Jamie contends that the agreement was executed unfairly and should be invalidated. In court filings and in Monday's hearing, Jamie's attorneys pointed out that neither spouse expected the agreement to be the defining document in the event of a divorce. Wasser also noted that the Massachusetts lawyer who advised the couple on the agreement was not a family law specialist nor licensed to practice in California.
What neither side debates, however, is that the McCourts utilized the Dodgers as collateral to obtain gargantuan loans from banks, which they then used to purchase multiple homes and fund an extravagant lifestyle. Since purchasing the team for about $400 million in 2004 from Fox, the couple has tapped multiple loans and lines of credit that were tied to the soaring value of club and the 300-plus acres around Dodger Stadium. "These people have lived their life on borrowed money," admitted Trope. "You can't continue to borrow money unless you have a way of paying it back. At some point it has to stop -- the party is over."

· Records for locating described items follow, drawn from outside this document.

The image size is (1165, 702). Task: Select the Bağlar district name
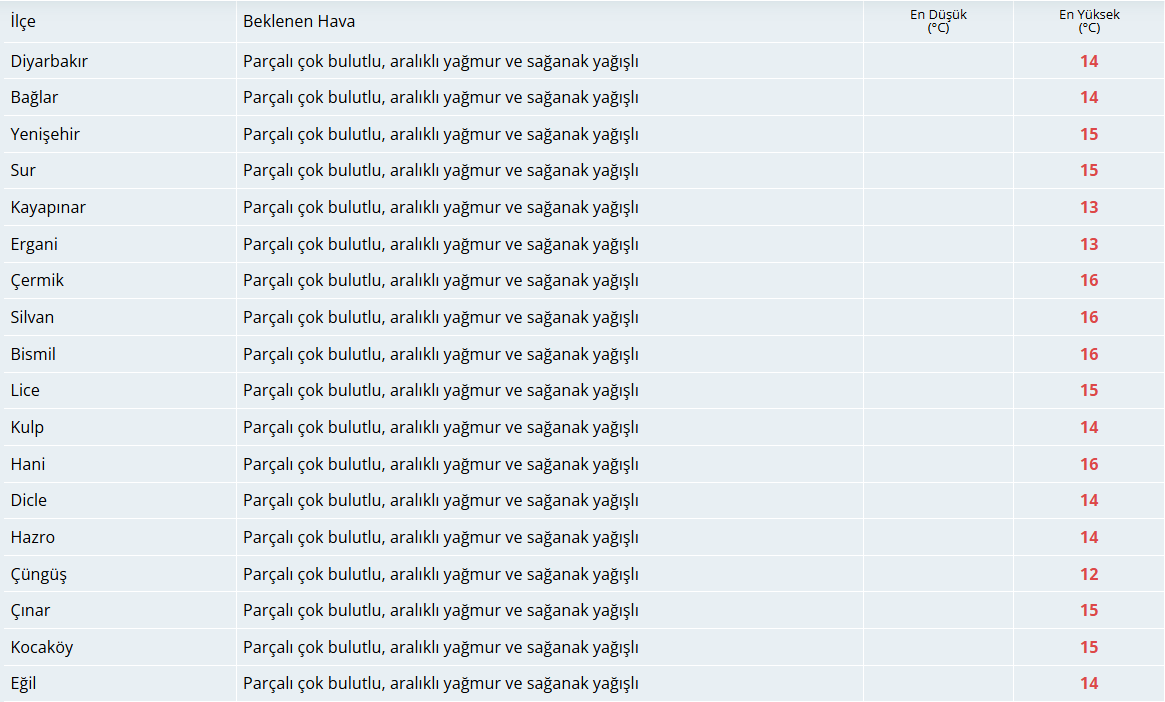point(34,98)
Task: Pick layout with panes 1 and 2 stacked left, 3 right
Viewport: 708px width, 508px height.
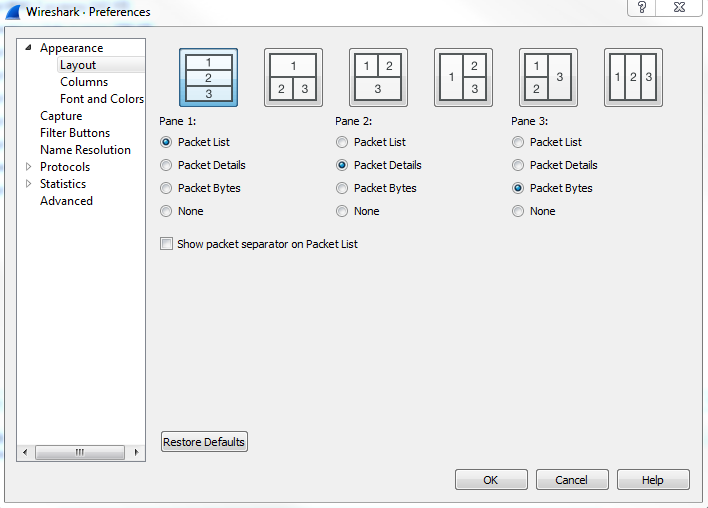Action: (x=548, y=78)
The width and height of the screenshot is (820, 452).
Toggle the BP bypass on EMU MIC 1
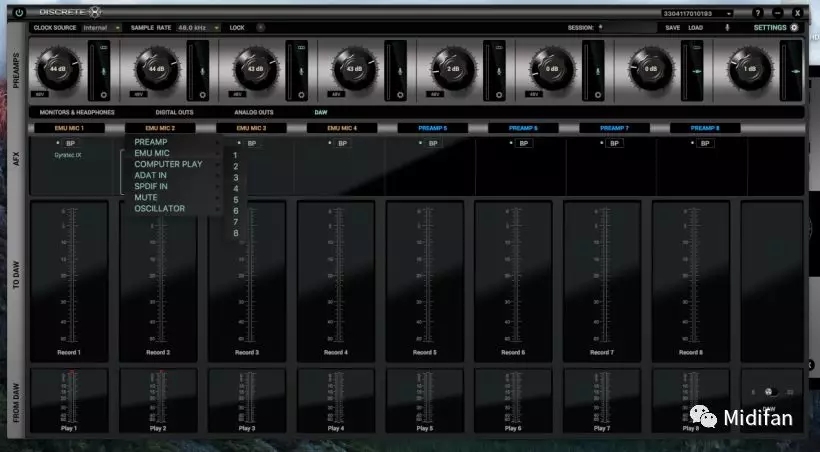point(68,144)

Last year, in an effort to bolster their cash reserves, the couple sought out an additional $125 million in higher-interest "mezzanine financing" from Bank of America. The loan was to be secured by the club's projected attendance revenue in future seasons. The financing effort was scuttled last October because of the "extracurricular" distractions related to the McCourts' divorce, according to deposition testimony from Jeffrey Ingram, Frank McCourt's primary banker.

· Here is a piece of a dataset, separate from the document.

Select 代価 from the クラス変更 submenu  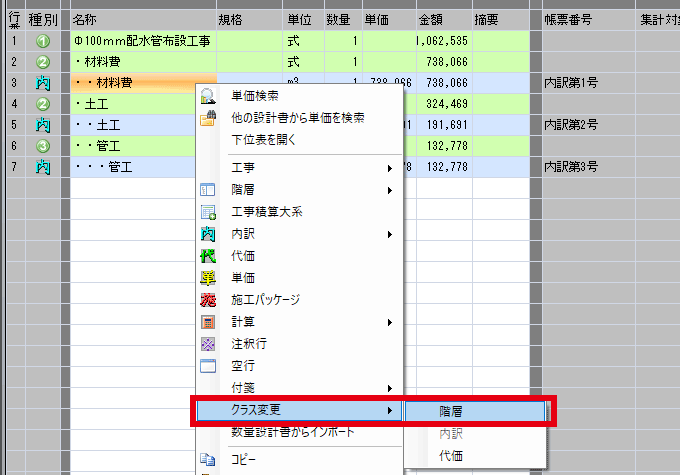click(450, 456)
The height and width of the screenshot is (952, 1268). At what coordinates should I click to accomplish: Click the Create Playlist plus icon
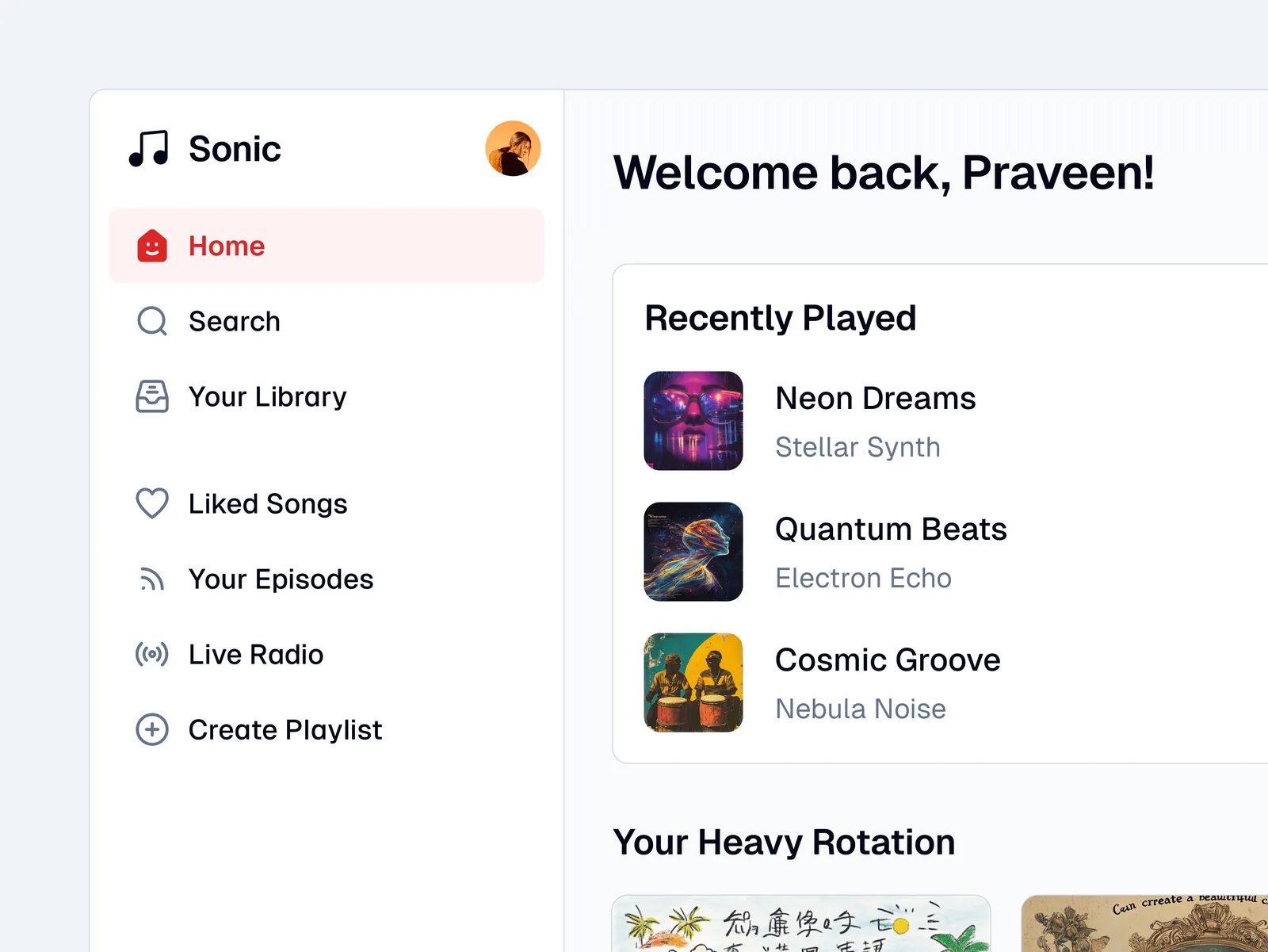(152, 729)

According to figures agreed to by both sides, the Dodgers actually lost money in 2009, a surprising fact given the extra revenue from the team's postseason run to the National League Championship Series. (The club also did not have to pay a portion of outfielder Manny Ramirez's $20 million salary after he was suspended 50 games for failing a drug test.) The team turned an annual profit from 2004 through 2006, the first three years of the McCourts' ownership, and more or less broke even in 2007 and 2008.
In interviews this offseason, Frank McCourt has insisted that the divorce will have no bearing on the Dodgers' payroll or willingness to spend for players.